Metro

Man hurt in terror bombing calls legal reps ‘worse than Hamas’

Gregg Salzman was having lunch in Jerusalem when the suicide bomber detonated himself — blasting shrapnel into his body and forcing him into a 19-year personal and legal struggle unlikely to end soon.

“It is like someone has a tennis racket the size of your body, and they swing it at full speed and they just whack you,” Salzman said of the blast. “When I came to, I just remember running.”

Hamas took responsibility for the September 1997 terror attack on Jerusalem’s Ben Yehuda pedestrian mall, which killed four people and injured 188. Photos of the aftermath fill in the blanks of Salzman’s memory.

“My shoes were in the pictures, my books. I wasn’t recognizable. I was literally covered in the bomber’s flesh, from head to toe. It was a miracle that I was alive.”

Shrapnel lodged in his face and arm. The pain is debilitating.

“I was never suicidal but — the pain is enough to kill you,” he said.

American courts have awarded terror victims $43.5 billion in default judgments against Iran, widely recognized as financially backing such attacks.

Salzman, 44, a New Jersey native now in Miami, was awarded $10 million in 2003 by a Washington DC court. His co-plaintiff, Avi Elishis, 36, of New Jersey, also hurt in the bombing, got $12 million. Each was awarded $37.5 million in punitive damages.

The money never came. Iran ignored the courts. In April, the US Supreme Court ruled $2 billion worth of Iranian assets frozen by the Obama administration could be paid to 1,300 terror victims or their relatives. It’s known as the Peterson case, for Deborah Peterson, whose US Marine brother Lance Cpl. James Knipple was killed in Beirut in the 1996 bombing of an American barracks.

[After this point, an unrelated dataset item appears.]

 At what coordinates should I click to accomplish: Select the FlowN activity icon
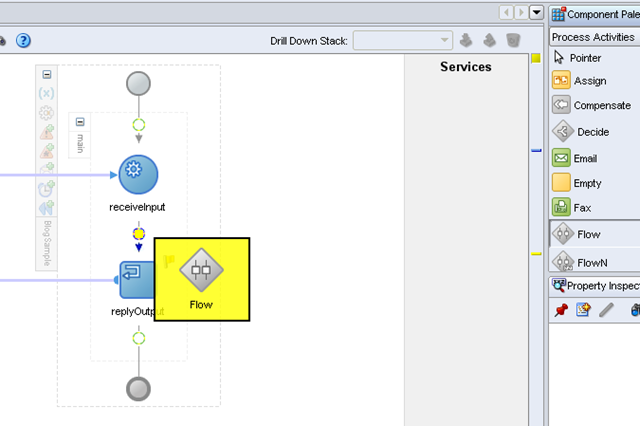pyautogui.click(x=563, y=262)
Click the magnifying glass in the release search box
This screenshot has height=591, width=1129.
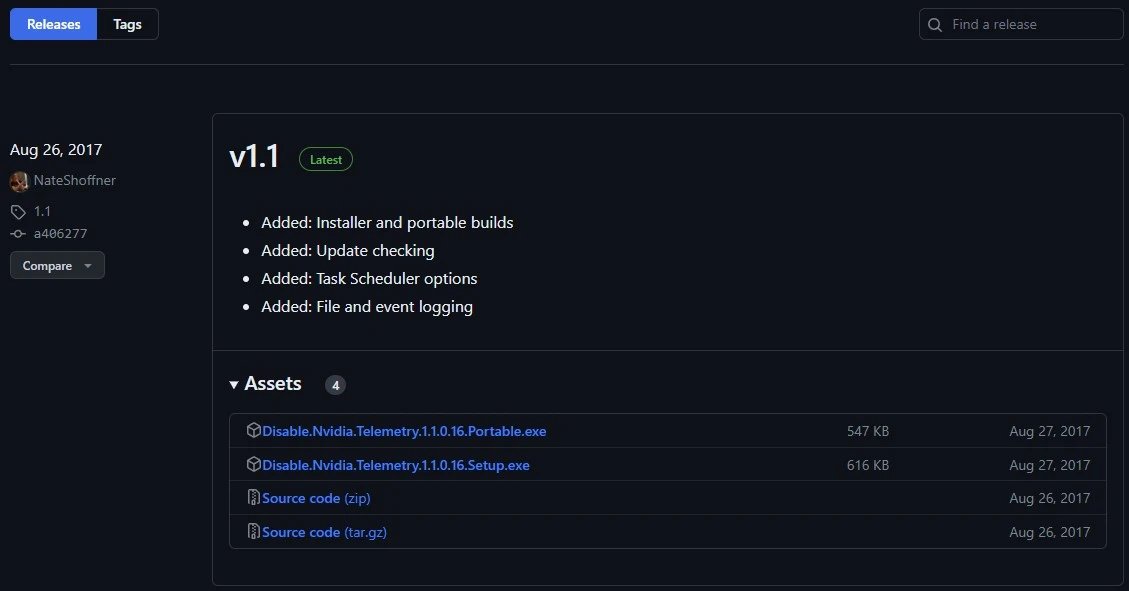(x=934, y=24)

Other victims had joined the Peterson case and now expect to get paid, including victims of the Ben Yehuda attack.

But not Salzman and Elishis.

Salzman says their legal reps’ negligence in not making sure the men were included in the class action was “like I’m being blown up again. They’re worse to me than Hamas.”

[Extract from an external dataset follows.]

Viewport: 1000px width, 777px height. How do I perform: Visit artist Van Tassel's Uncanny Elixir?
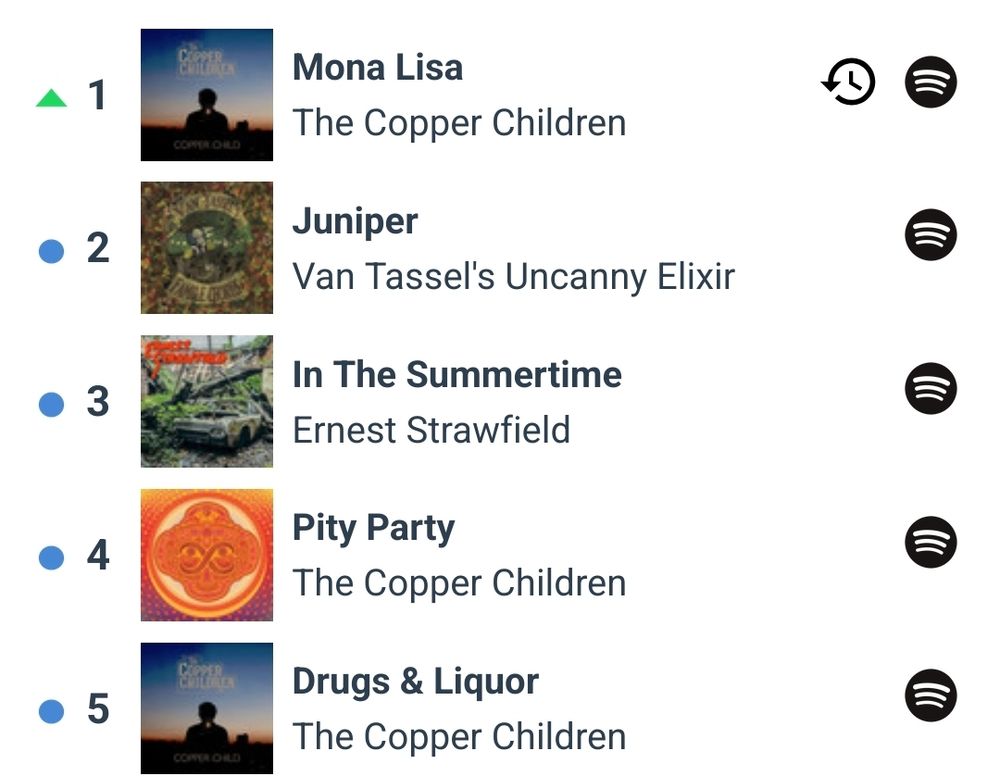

The American Center for Civil Justice, which has helped some victims in exchange for a 20-percent cut of their damage awards, helped Salzman and Elishis file suit. But it has done little for them since, the men charge in a Manhattan Federal Court case.

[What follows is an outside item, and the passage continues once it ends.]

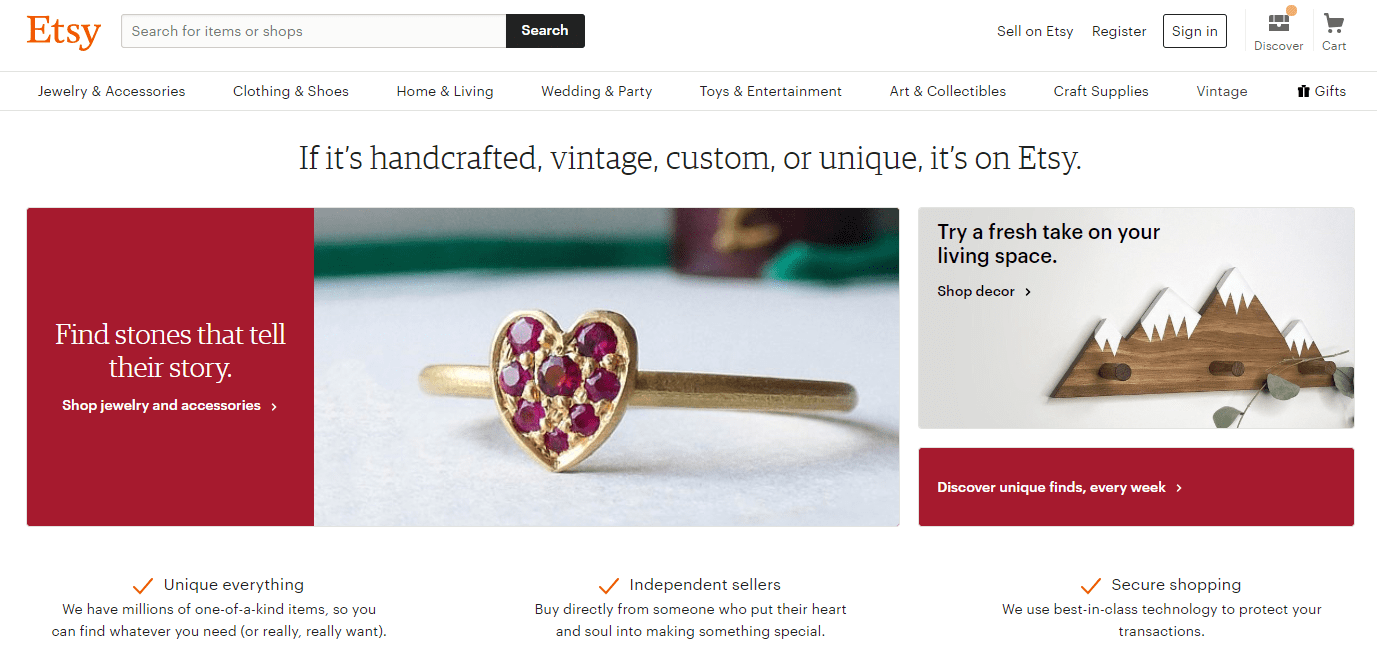Expand the Wedding & Party category

[x=597, y=91]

ACCJ didn’t include the men in the Peterson case, which could have netted them a collective $11.09 million, they charge.

“My guys get nothing because these people forgot to include them in the case,” said the pair’s attorney, Robert Tolchin.

But Salzman and Elishis are set to get “millions” from a terror victims compensation fund established by the federal government and “that would not have occurred but for the efforts of the American Center,” an ACCJ lawyer said.

Salzman and Elishis’ lawsuit “is an attempt to avoid fulfilling their commitment” to the center, said the ACCJ lawyer.

Tolchin said the federal compensation fund cited by the ACCJ is new and untested, and its future payouts are uncertain.